═════ Sayfa alıntısı
Barış ve Demokrasi partili sekiz Milletvekilinin Şemdinli’ye ne zaman nasıl gideceklerini PKK nasıl öğreniyor da üç beş terörist yol kesip ve örgüt propagandası yapıyorlar. Benzer olay CHP Milletvekili Hüseyin Akgün’ün kaçırılmasında da yaşandı. Barış ve Demokrasi partililerin ve Milletvekillerinin PKK ile birlikte hareket ettikleri bu olayda bariz bir şekilde görülmektedir.
Tarihe bir göz atmak gerekir
Anlaşılıyor ki kucaklaşmalar, baskınlar, saldırıların planlanmasını BDP biliyor ki PKK ile kamuoyu önünde kucaklaşabiliyor, o anda basın orada, devlet nerede? Eyer plansız bir buluşma, plansız bir yol kesme olsaydı basın o an orada olmazdı. Yol kesip Milletvekilini kaçıranlar ile BDP mensuplarıyla sarmaş dolaş olurken devlet neredeydi merak ediyorum. Nasıl oluyor da; Şehir merkezine çok yakın bir mesafede olmalarına rağmen, olay öncesini, olay anını ve olay sonrasını güvenlik güçleri ile istihbarat elemanları tespit edememiştir. Ülkemizdeki terörü yok etmek için tarihe bir göz atmak gerekir. Almanya’da terörle yaklaşık 30 sene mücadele etti. Sonunda kararlı azimli bir çalışmayla kökünü kazımıştır. Almanya’da 1970 yıllarında; Kızıl Ordu Fraksiyonu (Almanca: Rote Armee Fraktion - RAF), Baader-Meinhof Grubu ya da Alman basınında Baader-Meinhof Çetesi olarak da bilinen radikal sol görüşlü bir örgüt vardı.
══════════
> [Yapılacak iş]:
Alıntının "Barış ve Demokrasi partili sekiz" ile başlayıp "bir şekilde görülmektedir." sözleri de dahil olmak üzere süren kısmını, "sekiz" yerine "dokuz" yazarak güncelleyin. Yalnızca alıntıdaki bilgileri kullanın.
═════ Veri satırları
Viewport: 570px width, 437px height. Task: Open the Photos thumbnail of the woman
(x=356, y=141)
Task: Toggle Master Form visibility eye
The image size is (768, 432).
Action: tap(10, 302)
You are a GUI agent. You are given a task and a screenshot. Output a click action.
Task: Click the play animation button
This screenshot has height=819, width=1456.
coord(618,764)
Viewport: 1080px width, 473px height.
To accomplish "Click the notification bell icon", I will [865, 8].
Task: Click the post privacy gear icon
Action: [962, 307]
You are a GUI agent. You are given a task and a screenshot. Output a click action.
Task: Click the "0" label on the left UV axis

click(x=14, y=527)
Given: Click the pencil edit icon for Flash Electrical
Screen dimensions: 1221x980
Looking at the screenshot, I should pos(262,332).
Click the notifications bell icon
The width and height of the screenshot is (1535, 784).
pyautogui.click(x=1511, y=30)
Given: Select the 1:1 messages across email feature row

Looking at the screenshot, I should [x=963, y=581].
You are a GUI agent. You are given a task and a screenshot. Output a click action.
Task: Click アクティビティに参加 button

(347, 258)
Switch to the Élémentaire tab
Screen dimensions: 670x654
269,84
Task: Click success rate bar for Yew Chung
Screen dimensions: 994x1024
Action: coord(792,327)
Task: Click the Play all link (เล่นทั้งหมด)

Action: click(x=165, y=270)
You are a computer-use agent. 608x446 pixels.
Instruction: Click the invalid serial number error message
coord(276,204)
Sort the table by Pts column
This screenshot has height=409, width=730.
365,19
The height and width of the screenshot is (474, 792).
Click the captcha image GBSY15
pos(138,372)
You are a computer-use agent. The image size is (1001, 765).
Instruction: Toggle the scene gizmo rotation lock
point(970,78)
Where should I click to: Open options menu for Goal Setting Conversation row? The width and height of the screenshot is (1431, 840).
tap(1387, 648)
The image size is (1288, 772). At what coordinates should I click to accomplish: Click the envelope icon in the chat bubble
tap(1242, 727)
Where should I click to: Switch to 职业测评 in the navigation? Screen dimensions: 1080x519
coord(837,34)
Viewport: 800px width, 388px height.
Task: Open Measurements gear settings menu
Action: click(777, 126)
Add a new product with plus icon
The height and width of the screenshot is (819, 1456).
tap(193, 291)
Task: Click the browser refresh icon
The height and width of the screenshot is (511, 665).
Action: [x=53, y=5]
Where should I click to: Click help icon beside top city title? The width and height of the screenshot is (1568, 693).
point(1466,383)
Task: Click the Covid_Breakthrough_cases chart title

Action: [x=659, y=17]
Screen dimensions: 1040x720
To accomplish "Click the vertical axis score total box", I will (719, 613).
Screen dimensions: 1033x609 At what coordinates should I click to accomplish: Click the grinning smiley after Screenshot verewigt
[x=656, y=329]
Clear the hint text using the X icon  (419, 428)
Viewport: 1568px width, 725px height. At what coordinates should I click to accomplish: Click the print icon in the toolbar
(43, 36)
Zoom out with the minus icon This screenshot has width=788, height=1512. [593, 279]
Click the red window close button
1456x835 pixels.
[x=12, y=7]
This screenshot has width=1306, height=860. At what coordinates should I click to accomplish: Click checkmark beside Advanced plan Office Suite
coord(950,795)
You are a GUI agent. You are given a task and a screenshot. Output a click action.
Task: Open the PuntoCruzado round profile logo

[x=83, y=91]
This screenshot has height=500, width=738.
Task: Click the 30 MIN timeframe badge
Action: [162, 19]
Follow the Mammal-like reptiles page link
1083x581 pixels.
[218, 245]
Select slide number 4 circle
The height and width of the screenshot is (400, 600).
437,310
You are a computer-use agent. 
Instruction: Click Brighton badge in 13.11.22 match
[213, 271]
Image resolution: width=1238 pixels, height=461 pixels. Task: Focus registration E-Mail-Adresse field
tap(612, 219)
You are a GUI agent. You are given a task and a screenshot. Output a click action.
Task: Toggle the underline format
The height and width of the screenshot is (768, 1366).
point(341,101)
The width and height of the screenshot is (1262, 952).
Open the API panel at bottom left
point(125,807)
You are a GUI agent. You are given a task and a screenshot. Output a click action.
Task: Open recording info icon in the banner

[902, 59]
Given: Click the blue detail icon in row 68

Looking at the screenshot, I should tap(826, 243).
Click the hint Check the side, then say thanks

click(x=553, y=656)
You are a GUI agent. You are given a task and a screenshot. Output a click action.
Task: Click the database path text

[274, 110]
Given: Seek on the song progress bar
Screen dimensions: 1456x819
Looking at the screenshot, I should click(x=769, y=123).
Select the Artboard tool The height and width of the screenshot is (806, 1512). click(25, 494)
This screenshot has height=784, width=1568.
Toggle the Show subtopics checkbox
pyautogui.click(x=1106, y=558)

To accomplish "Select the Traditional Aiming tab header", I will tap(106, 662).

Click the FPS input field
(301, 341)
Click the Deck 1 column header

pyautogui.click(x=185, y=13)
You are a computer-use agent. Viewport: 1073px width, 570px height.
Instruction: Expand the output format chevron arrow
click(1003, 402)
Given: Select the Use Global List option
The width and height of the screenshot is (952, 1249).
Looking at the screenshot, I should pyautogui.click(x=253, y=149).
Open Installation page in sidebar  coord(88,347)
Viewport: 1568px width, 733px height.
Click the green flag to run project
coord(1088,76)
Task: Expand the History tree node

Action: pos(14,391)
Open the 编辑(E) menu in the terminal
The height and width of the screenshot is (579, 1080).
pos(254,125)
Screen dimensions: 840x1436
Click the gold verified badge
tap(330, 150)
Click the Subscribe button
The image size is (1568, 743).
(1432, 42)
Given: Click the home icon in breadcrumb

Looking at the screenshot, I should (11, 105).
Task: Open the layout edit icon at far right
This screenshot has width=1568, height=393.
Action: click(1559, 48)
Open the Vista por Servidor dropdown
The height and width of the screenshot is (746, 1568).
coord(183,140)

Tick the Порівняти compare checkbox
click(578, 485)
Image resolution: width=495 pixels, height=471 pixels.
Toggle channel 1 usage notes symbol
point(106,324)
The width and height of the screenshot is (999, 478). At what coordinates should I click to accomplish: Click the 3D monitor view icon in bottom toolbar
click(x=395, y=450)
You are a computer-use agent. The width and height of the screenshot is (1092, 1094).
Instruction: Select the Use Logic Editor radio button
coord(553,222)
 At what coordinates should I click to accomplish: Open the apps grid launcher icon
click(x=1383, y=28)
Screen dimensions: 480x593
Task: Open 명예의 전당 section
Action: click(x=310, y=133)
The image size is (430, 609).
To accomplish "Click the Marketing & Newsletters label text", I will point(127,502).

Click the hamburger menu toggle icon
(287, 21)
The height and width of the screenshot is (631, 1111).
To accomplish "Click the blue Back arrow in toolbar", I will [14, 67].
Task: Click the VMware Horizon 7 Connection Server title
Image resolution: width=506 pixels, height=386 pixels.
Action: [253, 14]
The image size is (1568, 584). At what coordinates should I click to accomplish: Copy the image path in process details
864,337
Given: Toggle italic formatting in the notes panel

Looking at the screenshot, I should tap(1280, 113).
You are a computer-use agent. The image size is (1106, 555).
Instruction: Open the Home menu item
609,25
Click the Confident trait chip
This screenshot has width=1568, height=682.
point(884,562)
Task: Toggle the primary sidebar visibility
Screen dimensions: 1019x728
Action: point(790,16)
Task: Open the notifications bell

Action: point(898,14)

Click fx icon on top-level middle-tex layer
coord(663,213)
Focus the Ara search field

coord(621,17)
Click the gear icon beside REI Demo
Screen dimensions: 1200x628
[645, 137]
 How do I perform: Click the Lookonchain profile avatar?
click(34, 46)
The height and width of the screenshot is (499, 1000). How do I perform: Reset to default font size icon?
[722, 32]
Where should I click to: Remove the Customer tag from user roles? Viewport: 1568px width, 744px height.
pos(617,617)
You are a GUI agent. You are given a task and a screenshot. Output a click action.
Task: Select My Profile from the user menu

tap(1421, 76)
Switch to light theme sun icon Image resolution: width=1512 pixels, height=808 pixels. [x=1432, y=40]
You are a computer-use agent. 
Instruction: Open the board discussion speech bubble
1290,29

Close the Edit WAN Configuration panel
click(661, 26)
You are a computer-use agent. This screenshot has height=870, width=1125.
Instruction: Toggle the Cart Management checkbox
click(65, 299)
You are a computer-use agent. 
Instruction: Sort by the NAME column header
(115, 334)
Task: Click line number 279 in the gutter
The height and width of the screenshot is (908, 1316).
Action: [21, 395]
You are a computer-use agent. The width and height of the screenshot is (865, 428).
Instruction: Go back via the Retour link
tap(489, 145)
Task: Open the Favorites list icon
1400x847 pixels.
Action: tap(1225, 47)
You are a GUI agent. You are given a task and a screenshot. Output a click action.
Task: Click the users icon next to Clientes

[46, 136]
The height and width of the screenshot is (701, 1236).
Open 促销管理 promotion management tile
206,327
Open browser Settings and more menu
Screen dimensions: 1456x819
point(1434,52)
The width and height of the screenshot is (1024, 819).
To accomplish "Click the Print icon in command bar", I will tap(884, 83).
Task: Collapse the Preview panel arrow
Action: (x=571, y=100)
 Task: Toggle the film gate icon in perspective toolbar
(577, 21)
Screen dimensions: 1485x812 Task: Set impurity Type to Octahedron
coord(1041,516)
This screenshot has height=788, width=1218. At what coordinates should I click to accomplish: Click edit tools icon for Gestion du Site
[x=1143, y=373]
══════════
> [Yazılı yanıt]:
Barış ve Demokrasi partili dokuz Milletvekilinin Şemdinli’ye ne zaman nasıl gideceklerini PKK nasıl öğreniyor da üç beş terörist yol kesip ve örgüt propagandası yapıyorlar. Benzer olay CHP Milletvekili Hüseyin Akgün’ün kaçırılmasında da yaşandı. Barış ve Demokrasi partililerin ve Milletvekillerinin PKK ile birlikte hareket ettikleri bu olayda bariz bir şekilde görülmektedir.